━━ Excerpted text
China e o futuro das democracias de mercado - Rana Mitter (Oxford)

How the one-party state may shape our future
Tomorrow belongs to Beijing, but how can China win hearts around the world
Rana Mitter
Chatham House, Londres – 1.8.2019

China is seeking to define the future. At home, the Chinese Communist Party, or CCP, intends to instil ‘socialist values’ that underpin an ever-expanding ‘China dream’. Overseas, its nexus of economic, political and military influence is framed by the idea of a ‘community of common destiny’. The past 40 years, since the ascendancy of Deng Xiaoping in 1978, have been marked by astonishing economic growth, a greater global role and strongly authoritarian politics at home.
This year, the CCP marks 70 years since the foundation of the People’s Republic of China. Plans are already afoot for the centenary of the party’s founding in 2021. But how realistic is it to assume that China will maintain its momentum over the next three decades until the People’s Republic marks its centenary?
The answer is that this is possible, but only if China changes. In the next phase of its development, China will need to embrace economic and social openness in a way that it is still reluctant to do. This may happen in a counterintuitive way. A more open China would not necessarily abandon its one-party system, but it would need to allow significantly more freedom for discussion, economic activity and genuine two-way engagement with the wider world.
How likely is such a change? In the short term, perhaps not that likely. China’s political direction has been changing rapidly since the rise to power of Xi Jinping and it has become clear, as the 2010s have progressed, that Xi not only has no intention of liberalizing China’s politics but is actively steering the country in a different direction.This trend did not in fact begin in 2012 when Xi became secretary-general. Rather, it was the failure of the West to deal with the global financial crisis in 2008 that began the process of disillusionment with the Washington Consensus on democratic politics and neoliberal economics.
━━━━
_Directive A_
List every phrase that the piece on China's future puts in single quotation marks.
━━ Data in this exercise
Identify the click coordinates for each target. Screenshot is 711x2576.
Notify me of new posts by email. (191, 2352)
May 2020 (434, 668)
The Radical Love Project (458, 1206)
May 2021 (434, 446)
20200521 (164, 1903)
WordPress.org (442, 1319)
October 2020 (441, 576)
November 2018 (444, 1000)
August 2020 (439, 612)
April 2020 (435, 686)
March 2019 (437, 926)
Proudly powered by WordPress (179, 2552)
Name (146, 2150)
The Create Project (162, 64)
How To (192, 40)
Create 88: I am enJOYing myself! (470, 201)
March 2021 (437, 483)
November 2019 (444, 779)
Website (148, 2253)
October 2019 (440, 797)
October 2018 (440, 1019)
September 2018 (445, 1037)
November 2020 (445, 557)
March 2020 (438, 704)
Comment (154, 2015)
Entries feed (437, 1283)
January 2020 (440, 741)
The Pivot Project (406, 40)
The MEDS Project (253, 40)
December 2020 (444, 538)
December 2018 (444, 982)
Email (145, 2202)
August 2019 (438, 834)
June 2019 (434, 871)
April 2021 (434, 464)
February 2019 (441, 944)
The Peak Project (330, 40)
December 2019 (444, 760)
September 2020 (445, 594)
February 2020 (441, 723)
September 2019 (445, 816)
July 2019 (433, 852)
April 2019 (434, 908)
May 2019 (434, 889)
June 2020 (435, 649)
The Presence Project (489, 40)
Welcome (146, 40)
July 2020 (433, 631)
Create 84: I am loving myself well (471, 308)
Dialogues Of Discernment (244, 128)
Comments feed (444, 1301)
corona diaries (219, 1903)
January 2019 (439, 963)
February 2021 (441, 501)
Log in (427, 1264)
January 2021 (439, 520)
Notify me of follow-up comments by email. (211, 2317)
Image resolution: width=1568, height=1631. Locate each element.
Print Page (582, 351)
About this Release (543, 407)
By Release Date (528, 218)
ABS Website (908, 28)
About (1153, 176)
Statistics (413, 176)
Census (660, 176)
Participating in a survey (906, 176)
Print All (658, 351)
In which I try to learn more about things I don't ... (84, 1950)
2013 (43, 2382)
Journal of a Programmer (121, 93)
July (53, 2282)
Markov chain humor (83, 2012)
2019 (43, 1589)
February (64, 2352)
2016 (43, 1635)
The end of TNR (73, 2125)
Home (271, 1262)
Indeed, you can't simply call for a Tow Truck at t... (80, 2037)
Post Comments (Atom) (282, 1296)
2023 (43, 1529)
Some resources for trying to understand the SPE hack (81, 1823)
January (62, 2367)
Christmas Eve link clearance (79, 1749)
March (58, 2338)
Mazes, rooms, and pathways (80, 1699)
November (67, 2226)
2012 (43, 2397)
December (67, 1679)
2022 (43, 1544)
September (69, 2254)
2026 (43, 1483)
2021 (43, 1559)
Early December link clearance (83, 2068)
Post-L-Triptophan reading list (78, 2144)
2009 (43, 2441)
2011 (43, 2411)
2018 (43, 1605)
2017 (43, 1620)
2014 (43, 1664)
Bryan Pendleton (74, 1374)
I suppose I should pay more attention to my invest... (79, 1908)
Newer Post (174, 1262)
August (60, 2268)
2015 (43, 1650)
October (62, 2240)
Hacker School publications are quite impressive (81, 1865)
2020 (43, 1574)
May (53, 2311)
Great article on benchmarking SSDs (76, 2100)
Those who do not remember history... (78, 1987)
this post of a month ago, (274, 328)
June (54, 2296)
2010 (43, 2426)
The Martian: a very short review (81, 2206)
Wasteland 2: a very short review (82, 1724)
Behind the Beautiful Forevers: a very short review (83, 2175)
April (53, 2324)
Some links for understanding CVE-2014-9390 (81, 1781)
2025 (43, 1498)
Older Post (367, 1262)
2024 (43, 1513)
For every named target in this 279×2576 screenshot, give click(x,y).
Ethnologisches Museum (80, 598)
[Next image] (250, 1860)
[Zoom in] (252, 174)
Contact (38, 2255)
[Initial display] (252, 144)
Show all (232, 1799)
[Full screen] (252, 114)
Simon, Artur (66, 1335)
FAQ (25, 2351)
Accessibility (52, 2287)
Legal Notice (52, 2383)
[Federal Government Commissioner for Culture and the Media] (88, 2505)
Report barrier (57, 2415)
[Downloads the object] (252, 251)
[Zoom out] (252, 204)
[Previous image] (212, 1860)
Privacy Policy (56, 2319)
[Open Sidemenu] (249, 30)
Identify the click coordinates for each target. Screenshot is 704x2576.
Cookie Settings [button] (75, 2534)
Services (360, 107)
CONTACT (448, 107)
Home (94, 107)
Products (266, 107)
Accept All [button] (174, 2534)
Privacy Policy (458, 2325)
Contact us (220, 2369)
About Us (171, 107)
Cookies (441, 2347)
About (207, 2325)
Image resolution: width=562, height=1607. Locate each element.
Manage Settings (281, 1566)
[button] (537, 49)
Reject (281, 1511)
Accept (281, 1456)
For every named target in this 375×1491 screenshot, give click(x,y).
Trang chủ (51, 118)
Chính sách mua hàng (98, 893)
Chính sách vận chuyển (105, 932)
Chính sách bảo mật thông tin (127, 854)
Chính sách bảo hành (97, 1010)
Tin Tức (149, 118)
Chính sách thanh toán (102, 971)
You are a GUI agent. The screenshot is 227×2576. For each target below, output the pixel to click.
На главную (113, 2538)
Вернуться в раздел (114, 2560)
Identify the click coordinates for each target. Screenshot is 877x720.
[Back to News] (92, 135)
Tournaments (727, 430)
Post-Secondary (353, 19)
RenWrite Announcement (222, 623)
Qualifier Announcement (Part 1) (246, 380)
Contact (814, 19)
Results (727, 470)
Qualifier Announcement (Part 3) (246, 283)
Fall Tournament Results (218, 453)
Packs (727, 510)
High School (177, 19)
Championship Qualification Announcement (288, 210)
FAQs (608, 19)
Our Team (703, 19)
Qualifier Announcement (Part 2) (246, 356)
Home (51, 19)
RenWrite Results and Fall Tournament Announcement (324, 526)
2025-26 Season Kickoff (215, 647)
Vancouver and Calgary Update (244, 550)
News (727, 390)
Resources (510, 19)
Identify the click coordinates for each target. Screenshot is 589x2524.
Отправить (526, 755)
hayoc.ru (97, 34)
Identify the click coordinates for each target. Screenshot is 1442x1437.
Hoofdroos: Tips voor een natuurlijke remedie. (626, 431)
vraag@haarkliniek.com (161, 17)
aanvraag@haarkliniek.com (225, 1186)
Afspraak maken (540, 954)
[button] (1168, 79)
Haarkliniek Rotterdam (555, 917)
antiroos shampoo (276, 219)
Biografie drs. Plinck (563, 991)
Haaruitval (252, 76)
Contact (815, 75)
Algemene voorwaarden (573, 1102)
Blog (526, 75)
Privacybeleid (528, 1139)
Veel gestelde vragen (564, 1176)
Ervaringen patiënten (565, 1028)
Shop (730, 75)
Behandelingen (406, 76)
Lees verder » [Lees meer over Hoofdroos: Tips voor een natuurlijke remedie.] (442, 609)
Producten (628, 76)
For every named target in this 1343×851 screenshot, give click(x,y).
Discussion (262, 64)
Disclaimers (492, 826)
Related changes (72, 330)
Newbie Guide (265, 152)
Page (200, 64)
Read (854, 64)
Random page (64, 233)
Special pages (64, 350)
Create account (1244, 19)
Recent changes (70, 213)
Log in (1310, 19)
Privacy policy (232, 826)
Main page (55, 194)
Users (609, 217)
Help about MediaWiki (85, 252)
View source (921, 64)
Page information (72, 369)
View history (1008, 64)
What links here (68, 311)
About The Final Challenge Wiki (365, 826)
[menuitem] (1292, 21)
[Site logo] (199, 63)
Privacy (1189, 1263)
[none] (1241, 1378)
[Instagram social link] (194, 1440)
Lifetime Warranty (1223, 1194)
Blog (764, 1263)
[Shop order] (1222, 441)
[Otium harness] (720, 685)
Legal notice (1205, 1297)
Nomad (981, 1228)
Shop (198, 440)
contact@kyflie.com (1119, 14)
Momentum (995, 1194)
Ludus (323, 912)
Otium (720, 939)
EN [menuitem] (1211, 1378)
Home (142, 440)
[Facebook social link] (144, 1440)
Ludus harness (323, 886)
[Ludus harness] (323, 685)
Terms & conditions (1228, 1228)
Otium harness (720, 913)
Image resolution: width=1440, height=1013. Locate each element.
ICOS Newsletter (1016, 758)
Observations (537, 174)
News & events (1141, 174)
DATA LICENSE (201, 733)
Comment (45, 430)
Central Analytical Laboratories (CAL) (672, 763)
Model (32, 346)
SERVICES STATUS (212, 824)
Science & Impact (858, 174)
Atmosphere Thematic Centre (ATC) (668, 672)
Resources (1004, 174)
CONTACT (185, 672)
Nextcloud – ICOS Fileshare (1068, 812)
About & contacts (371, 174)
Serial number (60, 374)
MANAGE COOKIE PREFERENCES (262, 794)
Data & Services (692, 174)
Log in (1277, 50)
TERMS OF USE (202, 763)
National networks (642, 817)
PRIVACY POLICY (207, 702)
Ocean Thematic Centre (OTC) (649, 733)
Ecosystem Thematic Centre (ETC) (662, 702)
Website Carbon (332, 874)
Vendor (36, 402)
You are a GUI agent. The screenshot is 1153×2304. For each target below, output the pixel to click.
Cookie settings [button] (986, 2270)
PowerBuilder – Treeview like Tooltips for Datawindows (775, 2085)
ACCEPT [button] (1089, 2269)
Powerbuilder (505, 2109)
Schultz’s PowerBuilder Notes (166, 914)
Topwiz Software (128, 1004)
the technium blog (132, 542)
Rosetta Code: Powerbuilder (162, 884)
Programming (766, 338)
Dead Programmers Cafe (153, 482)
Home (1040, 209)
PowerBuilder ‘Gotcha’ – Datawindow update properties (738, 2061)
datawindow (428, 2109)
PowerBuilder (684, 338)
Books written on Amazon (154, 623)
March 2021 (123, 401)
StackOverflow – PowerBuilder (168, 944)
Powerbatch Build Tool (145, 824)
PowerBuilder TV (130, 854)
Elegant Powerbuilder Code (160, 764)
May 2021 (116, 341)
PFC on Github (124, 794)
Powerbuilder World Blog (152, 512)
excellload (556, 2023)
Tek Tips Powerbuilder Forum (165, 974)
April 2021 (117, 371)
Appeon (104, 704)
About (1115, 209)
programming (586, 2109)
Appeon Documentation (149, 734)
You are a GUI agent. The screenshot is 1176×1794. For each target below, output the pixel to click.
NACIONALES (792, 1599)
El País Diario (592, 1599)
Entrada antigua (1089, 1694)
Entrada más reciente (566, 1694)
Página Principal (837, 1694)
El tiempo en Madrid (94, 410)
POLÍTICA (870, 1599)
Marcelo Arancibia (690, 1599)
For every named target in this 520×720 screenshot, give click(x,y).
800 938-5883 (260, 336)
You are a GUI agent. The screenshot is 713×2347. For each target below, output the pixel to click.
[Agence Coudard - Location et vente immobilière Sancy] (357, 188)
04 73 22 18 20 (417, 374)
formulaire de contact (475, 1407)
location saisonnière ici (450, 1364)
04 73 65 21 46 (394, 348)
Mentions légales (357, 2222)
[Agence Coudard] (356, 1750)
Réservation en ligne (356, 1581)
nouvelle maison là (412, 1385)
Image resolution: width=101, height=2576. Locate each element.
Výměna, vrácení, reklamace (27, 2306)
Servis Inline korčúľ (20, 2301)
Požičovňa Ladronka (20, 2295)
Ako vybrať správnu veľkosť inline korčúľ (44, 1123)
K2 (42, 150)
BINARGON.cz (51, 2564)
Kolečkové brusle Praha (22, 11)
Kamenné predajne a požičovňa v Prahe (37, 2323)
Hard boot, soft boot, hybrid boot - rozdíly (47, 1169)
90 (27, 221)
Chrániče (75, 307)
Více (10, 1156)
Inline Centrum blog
━━━━
_Directive B_
Update the entries starting with the line with "Otium (720, 939)" and going on through the line with "Science & Impact (858, 174)", changing "harness" to "frame" wherever it occurs. Return only those lines.

_Full answer A_
- socialist values
- China dream
- community of common destiny

_Full answer B_
Otium (720, 939)
EN [menuitem] (1211, 1378)
Home (142, 440)
[Facebook social link] (144, 1440)
Ludus frame (323, 886)
[Ludus frame] (323, 685)
Terms & conditions (1228, 1228)
Otium frame (720, 913)
Image resolution: width=1440, height=1013. Locate each element.
ICOS Newsletter (1016, 758)
Observations (537, 174)
News & events (1141, 174)
DATA LICENSE (201, 733)
Comment (45, 430)
Central Analytical Laboratories (CAL) (672, 763)
Model (32, 346)
SERVICES STATUS (212, 824)
Science & Impact (858, 174)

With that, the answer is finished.